The suspension of natalizumab (Tysabri), a drug that was recently approved to treat multiple sclerosis (MS), has hampered—but not destroyed doctors' ability to combat the disease, according to experts.
"Tysabri was a promising new avenue of therapy,' says Dr. Marshall Keilson, director of neurology at Maimonides Medical Center in New York City, one center that is participating in clinical trials of the drug, "It had a different presumed mechanism of action, so we felt that we could use this in combination with other drugs and help prevent the disease in more ways than one," he adds.
Tysabri received accelerated approval from the US Food and Drug Administration (FDA) in November 2004 after research showed it reduced relapses of MS by 66% after one year of treatment.
When combined with Avonex, another MS drug. Tysabri reduced exacerbations by 54% compared with Avonex alone.
But future trials and sales were suspended by the drug's manufacturer after one patient died of a central nervous system disorder and another patient fell ill with progressive multifocal leukoencephalopathy (PML), a rare and often fatal neurological disease that has no known treatment.
The FDA issued a public health advisory informing patients and their doctors of the suspension. Both the company and the FDA say the drug may be brought back as a treatment for MS.
Dr. Steven Galson, the acting director of the FDA's Center for Drug Evaluation and Research, says that his agency "continues to believe Tysabri offers great hope to MS patients.
Approximately 5,000 people have taken Tysabri since it was approved, reports the drug's manufacturer. An additional 3,000 people were involved in trials.
"People had been very hopeful about Tysabri, called Antegren in early clinical trials, says Nicholas LaRocca, director of health-care delivery and policy research at the National Multiple Sclerosis Society in New York City. "It's discouraging that a drug that looked so promising is now in limbo."
Despite the suspension of Tysabri, "treatment for MS has not come to a screeching halt," adds LaRocca. There are other drugs on the market that, while not cures, can help slow or stabilize the disease.
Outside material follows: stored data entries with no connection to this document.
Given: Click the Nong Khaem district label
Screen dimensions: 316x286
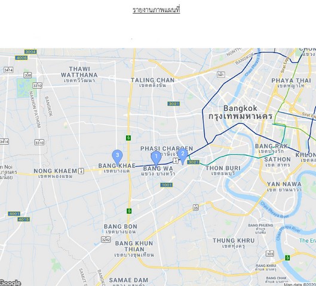Looking at the screenshot, I should 56,173.
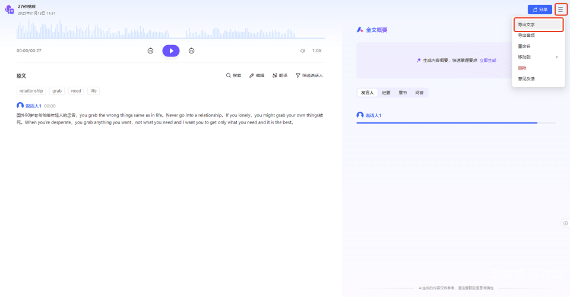Viewport: 570px width, 297px height.
Task: Rewind audio by 15 seconds
Action: [x=151, y=51]
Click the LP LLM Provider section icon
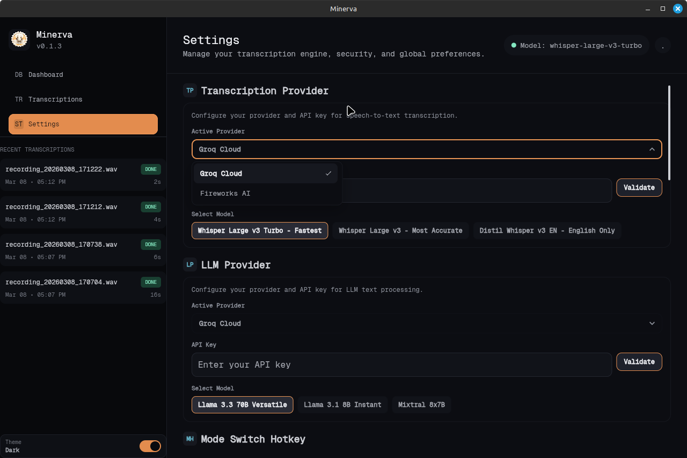 (x=190, y=264)
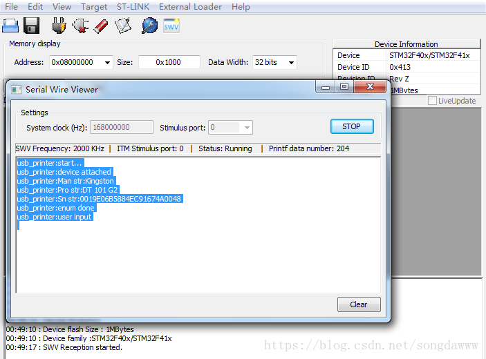
Task: Click the System clock (Hz) field
Action: pyautogui.click(x=122, y=127)
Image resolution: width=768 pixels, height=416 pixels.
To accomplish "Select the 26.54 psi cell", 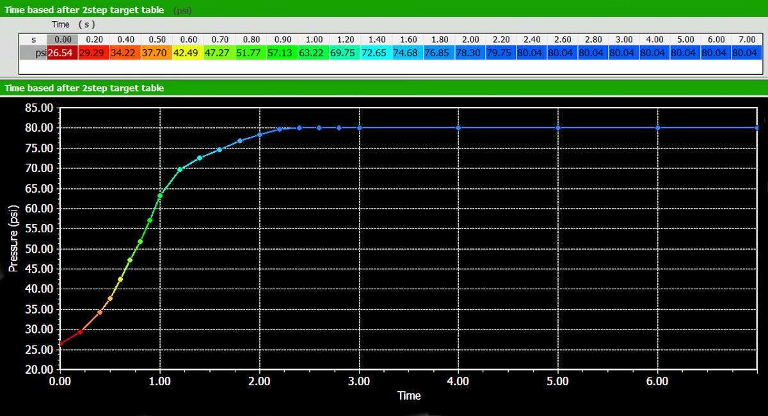I will point(62,53).
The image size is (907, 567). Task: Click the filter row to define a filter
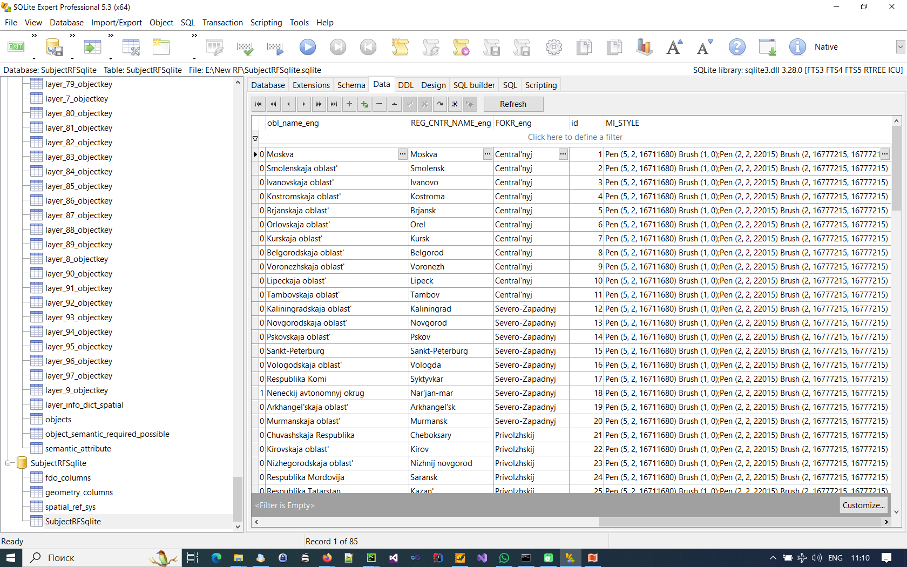point(575,137)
The suspension "really puts into perspective short-term trials," says Keilson.
"When it was approved, everyone said, Gee, isn't it amazing that it was approved so quickly! The data was so impressive (the FDA) felt the need to approve it quickly. Now we know why the FDA needs to be more circumspect."
The Biologic Edge
Tysabri is one of a new generation of drugs called biologic therapies, engineered to target very specific mechanisms in the body. By targeting so specifically, scientists hoped to stave off unwanted side effects.
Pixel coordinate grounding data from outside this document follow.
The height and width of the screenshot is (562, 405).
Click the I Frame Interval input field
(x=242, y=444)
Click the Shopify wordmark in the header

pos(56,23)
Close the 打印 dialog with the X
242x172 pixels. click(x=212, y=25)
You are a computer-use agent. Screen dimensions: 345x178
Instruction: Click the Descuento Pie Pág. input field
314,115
Tysabri seemed to work against MS by preventing certain immune factors from passing across the blood-brain barrier, LaRocca explains.
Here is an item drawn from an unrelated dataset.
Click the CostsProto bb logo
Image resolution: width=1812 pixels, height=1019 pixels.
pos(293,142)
However, Tysabri's troubles do not necessarily condemn the larger group of biologic treatments, experts say.
"We've seen in the last few years, a tremendous surge in the utilization of biologics, and I don't think that's going to go away." Keilson says. "We just need to understand what happened with Tysabri.
Drug Keeps MS at Bay.
A European study offers more evidence that K weekly injections of interferon beta can slow the progression of multiple sclerosis (MS) in people who have early symptoms.
In the study, weekly injections of the drug reduced the loss of brain tissue in early-stage MS patients, researchers say.
Two years after treatment, only 31% of 131 patients who received interferon beta had progressed to full-blown disease, compared with 47% of 132 patients who received a placebo.
Magnetic resonance imaging (MRI) scans also showed that patients who were given the drug had significantly less brain tissue loss than those getting a placebo.
These drugs, sold as Avonex, Rebif and Betaseron, are already used to prevent relapse in people with later-stage MS.